→ **Apply what you read**:
**A.** Rewrite the paragraph of the Emmaus Road reflection that begins "The journey entails darknesses" as a short list that keeps its main facts.
**B.** Answer these questions from the Emmaus Road reflection:
(i) Who painted the painting of the Emmaus Road?
(ii) From which city are the two disciples journeying away?
(iii) From whose prayers are the prayers for the journey adapted?
**C.** Reproduce the part of the Emmaus Road reflection that opens with the words "We see the three" and closes with "we come through.", renaming "canvas" as "expanse".

→ **Reading passage**:

I love this painting of the Emmaus Road by Daniel Bonnell. There are the layered colours, the partially foreboding ultramarine sky, the pink and purple and orange sky which speaks of loss and bereavement but also passion, the cerulean blue above the yellow and orange sun.
We see the three lonely figures in the right hand corner of the painting, so vulnerable in the land and skyscape. Yet as they go the new day awakens with brilliant sunlight which will claim that sky and transform the day.
What we are seeing in the vast canvas of colour is what is happening to the three men as they walk. What will emerge is the knowledge that the Christ is with them in their journey of confusion and loss.
The journey entails darknesses (dark, dark blue sky) and suffering and loss, the pink, red and purple sky, but also the warm glorious light of the morning sun and the promise of a new dawn and a new day. The painting suggests a process as in the seasons, Autumn, Winter, Spring, Summer -the yearly rhythm of life that we come through.
The Sun is the awesome transcendence of God who calls all life into being, but God is also immanent in the beauty and unity of the created world, and also one of the characters on the Emmaus road – the third presence on our journey.
At supper the Christ will break bread with them and in that moment they will recognise him and their whole experience will find its deepest meaning – the past will flow meaningfully into the present.
The story of the Emmaus road tells of two disciples journeying away from Jerusalem.
They had experienced a great sense of loss.
Their friend had died there.
They carry this burden with them.
But on that road there is a third presence;
a stranger who comes alongside them,
and talks them through their grief.
So much so
that when they later look back on the event, of that moment
‘Were not our hearts burning within us while he talked with us
on the road and opened the Scriptures to us?’
No matter what we go through in life;
whatever valleys there may be,
there is always the third presence
on the road with us, engaging us at the level of soul.
And having made journeys such as we have,
there will come the calling on the road, or invitation
for us to step forward and be that third presence,
the Christ-like voice and presence on the journey for the other.
A quotation from a poem by David Whyte
THE ONLY ROAD YOU COULD FOLLOW
The road seen, then not seen, the hillside
hiding then revealing the way you should take,
the road dropping away from you as if leaving you
to walk on thin air, then catching you, holding you up,
when you thought you would fall –
and the way forward always in the end, the way
that you came, the way that you followed,
the way that carried you into your future,
that brought you to this place…,
Prayers for the Journey
These prayers are adapted from the prayers of Michael Leunig, the Australian cartoonist, poet, artist, philosopher.
Dear God, when we fall, let it be like a leaf, let us fall inwards. Let us fall freely and completely, that we may find our depth and humility: the solid earth from which we may rise up and love again.
Let the lightness of your love and forgiveness and renewal touch our hearts like a feather.
In the fellowship of God, Father, Son, and Holy Spirit.
Lord in your Mercy
Hear our Prayer
Dear God, We pray for balance and exchange. Balance us like trees. As roots of a tree shall equal its branches so must the inner life be equal to the outer life. And as leaves shall nourish the roots so shall the roots give nourishment to the leaves. Without equality and exchange of nourishment there can be no growth and no love.

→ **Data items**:
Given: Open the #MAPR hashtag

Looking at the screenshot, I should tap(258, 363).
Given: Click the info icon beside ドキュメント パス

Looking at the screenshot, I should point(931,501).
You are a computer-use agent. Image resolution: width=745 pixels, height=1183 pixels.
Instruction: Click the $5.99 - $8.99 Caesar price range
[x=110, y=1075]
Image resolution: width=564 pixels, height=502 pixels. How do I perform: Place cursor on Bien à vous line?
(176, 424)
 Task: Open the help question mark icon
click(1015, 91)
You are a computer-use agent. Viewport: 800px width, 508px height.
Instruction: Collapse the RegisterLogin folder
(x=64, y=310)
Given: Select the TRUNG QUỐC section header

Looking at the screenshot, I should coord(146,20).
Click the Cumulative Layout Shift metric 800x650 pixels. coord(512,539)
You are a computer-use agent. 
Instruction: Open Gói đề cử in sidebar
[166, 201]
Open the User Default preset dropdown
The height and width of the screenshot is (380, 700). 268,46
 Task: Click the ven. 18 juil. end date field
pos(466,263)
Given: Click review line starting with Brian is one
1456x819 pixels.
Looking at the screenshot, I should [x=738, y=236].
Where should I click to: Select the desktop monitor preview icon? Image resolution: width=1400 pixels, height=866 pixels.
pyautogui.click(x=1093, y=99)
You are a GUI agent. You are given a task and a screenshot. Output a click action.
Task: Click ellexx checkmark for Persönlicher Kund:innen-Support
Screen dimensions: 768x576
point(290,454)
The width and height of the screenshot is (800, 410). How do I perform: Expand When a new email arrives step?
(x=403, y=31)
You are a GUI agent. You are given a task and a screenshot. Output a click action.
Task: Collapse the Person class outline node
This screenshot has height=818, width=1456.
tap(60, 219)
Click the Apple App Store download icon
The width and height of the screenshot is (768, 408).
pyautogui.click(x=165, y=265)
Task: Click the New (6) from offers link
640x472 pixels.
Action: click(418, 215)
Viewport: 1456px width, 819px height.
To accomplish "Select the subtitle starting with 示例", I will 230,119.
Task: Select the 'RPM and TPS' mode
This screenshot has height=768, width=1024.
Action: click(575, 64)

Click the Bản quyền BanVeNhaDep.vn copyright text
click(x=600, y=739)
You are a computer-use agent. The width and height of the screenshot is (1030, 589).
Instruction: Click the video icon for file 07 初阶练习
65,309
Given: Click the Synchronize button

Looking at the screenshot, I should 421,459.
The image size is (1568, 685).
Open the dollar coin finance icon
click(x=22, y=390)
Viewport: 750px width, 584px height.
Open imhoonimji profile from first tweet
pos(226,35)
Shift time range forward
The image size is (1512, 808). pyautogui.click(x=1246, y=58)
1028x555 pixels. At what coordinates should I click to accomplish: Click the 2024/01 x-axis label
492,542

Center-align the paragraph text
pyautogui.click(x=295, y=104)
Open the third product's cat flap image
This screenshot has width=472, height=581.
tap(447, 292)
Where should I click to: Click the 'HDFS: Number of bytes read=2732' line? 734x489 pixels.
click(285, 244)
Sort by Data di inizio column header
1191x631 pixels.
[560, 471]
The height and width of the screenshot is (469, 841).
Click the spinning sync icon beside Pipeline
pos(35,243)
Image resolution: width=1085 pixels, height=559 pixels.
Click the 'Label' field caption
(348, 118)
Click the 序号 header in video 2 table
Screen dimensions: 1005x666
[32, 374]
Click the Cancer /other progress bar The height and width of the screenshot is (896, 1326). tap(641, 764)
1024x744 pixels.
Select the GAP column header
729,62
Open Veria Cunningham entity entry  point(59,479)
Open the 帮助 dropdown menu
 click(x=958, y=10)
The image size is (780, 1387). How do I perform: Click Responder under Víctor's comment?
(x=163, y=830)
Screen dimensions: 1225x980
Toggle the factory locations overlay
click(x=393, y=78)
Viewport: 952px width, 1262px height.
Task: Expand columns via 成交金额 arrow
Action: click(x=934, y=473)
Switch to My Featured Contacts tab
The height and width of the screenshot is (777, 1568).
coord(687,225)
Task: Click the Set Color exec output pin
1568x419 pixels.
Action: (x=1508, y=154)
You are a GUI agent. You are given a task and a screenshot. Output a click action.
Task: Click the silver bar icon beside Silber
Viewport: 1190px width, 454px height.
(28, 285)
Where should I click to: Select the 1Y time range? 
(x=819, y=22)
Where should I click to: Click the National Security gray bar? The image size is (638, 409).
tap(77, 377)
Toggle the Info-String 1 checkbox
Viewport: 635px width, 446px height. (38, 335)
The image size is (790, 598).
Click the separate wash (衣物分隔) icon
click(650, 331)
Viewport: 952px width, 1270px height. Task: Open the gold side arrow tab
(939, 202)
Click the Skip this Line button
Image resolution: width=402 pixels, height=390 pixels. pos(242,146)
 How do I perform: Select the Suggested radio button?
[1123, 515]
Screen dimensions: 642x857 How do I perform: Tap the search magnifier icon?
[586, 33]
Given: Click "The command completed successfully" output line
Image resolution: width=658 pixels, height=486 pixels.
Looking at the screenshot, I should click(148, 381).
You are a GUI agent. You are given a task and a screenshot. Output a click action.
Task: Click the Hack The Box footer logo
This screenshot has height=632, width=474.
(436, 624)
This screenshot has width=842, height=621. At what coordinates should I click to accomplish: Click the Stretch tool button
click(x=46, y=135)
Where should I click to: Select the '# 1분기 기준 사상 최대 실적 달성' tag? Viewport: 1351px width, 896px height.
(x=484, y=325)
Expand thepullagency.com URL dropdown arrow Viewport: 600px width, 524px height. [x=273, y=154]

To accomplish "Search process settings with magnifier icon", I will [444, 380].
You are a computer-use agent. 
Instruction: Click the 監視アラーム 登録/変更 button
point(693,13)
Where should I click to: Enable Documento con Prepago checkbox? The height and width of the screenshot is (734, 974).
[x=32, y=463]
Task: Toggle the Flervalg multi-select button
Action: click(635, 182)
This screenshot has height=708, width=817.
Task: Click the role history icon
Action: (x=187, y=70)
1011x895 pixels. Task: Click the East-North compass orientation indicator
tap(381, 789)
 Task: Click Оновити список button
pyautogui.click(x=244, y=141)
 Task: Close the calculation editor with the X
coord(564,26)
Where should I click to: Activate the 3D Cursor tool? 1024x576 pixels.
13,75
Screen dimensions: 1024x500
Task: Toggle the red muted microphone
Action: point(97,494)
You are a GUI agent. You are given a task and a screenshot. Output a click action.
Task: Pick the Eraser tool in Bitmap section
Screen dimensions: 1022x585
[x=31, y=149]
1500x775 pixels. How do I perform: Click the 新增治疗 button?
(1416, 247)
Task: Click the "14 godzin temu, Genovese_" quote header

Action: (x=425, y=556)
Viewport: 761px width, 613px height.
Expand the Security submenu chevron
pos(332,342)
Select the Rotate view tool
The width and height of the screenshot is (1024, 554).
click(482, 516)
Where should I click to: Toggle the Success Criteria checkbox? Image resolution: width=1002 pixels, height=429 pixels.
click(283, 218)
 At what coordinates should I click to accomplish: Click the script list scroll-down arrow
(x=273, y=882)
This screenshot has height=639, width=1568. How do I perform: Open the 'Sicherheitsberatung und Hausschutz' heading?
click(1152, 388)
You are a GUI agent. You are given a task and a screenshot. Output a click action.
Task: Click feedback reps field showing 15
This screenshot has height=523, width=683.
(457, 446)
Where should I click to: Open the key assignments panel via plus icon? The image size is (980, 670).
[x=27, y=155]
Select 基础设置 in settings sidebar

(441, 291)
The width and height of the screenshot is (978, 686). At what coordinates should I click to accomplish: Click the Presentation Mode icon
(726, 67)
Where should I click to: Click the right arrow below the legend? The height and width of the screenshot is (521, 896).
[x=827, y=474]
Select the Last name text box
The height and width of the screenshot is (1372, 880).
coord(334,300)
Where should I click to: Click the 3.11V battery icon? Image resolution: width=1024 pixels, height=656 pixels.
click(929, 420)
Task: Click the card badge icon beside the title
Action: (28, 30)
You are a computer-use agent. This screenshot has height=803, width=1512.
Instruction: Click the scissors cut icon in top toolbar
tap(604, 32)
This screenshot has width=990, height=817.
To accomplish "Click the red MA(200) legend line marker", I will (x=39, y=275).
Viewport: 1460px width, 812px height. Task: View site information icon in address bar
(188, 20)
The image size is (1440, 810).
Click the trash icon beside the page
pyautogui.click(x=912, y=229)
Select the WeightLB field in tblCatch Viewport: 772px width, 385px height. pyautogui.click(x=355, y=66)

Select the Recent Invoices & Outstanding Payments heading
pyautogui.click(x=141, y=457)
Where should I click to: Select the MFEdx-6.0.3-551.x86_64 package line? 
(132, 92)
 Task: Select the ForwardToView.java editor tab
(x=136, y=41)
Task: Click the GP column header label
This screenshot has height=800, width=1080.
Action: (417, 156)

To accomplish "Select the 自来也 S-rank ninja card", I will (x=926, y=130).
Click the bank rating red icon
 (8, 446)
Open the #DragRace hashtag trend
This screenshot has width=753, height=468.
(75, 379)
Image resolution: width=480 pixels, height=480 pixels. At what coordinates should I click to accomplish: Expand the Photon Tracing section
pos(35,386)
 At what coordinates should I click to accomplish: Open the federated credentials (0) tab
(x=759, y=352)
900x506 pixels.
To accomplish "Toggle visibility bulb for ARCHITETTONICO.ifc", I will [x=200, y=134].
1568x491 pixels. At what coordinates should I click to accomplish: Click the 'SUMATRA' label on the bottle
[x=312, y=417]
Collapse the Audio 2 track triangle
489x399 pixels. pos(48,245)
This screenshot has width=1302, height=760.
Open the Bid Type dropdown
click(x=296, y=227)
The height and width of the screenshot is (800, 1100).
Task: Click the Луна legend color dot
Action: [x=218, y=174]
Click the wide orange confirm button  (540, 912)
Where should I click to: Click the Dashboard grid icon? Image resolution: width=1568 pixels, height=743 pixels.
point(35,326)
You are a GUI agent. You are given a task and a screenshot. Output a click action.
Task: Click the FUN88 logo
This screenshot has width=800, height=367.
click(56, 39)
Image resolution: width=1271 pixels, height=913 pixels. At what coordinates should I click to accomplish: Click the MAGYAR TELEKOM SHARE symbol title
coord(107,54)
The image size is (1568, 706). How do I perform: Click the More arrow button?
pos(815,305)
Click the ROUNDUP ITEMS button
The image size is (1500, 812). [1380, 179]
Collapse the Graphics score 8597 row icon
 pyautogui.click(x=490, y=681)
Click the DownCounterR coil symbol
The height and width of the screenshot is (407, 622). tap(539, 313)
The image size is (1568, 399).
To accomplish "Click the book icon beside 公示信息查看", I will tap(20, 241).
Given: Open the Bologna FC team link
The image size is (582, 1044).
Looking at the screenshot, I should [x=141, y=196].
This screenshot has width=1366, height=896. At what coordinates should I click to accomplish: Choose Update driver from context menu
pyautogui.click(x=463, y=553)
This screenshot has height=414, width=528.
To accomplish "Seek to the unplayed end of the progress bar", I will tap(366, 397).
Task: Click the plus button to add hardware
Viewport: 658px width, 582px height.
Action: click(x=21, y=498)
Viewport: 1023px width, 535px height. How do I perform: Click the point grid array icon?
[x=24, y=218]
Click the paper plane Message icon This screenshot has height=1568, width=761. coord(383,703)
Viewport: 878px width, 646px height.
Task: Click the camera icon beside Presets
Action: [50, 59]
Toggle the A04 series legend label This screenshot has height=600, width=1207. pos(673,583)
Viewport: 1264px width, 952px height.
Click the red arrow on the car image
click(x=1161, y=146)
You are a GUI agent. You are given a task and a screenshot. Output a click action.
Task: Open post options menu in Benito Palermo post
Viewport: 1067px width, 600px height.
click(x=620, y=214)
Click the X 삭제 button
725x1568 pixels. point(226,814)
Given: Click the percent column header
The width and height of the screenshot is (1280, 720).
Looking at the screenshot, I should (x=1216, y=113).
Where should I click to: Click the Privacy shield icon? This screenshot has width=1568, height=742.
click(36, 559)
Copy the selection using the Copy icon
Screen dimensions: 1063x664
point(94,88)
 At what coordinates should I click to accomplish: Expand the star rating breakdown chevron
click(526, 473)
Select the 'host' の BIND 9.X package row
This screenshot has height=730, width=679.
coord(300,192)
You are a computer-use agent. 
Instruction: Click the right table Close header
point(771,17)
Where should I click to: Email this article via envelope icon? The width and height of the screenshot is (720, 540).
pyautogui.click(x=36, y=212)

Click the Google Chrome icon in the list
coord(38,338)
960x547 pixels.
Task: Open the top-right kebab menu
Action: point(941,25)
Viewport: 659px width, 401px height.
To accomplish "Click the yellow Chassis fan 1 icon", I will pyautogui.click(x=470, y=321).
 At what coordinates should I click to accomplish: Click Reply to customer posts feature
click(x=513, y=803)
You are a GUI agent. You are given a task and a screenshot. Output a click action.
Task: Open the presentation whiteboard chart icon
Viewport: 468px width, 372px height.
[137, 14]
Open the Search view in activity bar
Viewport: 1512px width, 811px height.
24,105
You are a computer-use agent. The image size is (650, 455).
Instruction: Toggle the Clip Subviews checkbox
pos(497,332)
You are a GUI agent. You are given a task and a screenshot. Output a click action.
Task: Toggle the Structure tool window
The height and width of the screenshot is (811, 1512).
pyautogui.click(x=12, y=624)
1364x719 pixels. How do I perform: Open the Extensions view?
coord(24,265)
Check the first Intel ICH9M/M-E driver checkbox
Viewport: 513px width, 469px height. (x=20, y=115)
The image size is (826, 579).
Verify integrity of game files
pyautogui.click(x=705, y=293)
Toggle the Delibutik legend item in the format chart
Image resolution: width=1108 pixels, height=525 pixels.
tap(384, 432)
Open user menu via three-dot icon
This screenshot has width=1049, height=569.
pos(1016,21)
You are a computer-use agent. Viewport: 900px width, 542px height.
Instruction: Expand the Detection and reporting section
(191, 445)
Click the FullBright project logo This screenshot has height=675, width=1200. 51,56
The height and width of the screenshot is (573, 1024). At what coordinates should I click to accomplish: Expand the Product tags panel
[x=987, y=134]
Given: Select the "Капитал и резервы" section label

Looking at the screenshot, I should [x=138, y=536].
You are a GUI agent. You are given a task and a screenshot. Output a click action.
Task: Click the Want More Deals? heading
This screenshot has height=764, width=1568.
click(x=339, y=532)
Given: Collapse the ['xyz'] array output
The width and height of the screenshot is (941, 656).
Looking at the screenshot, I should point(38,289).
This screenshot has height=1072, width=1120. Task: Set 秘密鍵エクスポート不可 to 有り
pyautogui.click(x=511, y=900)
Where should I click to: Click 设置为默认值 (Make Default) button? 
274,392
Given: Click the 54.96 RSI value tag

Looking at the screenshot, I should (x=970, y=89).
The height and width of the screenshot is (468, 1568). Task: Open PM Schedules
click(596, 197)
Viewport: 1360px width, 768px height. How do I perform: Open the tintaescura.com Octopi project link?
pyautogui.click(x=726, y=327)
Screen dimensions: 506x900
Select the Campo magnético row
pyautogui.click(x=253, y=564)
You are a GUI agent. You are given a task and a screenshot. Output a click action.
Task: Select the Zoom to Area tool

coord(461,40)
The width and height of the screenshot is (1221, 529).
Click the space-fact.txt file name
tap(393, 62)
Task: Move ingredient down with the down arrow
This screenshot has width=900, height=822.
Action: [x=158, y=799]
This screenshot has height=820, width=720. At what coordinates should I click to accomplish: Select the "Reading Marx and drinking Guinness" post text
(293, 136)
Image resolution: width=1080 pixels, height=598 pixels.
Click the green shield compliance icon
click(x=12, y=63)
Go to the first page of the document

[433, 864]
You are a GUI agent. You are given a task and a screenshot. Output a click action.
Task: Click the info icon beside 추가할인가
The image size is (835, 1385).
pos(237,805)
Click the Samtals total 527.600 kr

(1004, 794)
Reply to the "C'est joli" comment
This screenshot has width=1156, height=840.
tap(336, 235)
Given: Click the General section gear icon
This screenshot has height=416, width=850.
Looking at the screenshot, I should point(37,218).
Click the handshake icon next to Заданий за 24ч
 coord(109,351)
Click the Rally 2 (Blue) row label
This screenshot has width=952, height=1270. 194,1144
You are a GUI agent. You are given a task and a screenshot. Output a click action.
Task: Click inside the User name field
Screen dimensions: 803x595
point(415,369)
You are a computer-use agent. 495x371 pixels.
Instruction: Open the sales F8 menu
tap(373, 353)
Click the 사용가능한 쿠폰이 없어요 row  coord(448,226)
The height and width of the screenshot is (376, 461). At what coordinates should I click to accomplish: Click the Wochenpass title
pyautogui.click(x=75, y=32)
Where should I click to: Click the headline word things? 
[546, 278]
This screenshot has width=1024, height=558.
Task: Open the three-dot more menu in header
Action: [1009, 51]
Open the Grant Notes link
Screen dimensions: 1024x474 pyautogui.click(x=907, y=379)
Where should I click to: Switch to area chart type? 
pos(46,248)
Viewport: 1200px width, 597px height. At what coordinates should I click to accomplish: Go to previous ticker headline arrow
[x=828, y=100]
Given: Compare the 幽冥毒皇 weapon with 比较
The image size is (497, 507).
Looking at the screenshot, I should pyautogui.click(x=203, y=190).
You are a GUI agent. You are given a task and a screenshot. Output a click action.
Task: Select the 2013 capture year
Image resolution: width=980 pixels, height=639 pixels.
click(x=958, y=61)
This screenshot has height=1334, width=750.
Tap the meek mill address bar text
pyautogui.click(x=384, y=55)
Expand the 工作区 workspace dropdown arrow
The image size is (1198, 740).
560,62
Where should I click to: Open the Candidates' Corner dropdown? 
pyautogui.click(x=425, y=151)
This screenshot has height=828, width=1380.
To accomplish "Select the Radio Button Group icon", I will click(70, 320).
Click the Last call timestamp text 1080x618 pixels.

→ **Exercise results**:
**A.**
- The journey entails darkness, shown by the dark blue sky.
- It also entails suffering and loss, shown by the pink, red and purple sky.
- It also holds the warm light of the morning sun and the promise of a new dawn and a new day.
- The painting suggests a process like the seasons, the yearly rhythm of life that we come through.

**B.**
(i) Daniel Bonnell
(ii) Jerusalem
(iii) Michael Leunig

**C.**
We see the three lonely figures in the right hand corner of the painting, so vulnerable in the land and skyscape. Yet as they go the new day awakens with brilliant sunlight which will claim that sky and transform the day.
What we are seeing in the vast expanse of colour is what is happening to the three men as they walk. What will emerge is the knowledge that the Christ is with them in their journey of confusion and loss.
The journey entails darknesses (dark, dark blue sky) and suffering and loss, the pink, red and purple sky, but also the warm glorious light of the morning sun and the promise of a new dawn and a new day. The painting suggests a process as in the seasons, Autumn, Winter, Spring, Summer -the yearly rhythm of life that we come through.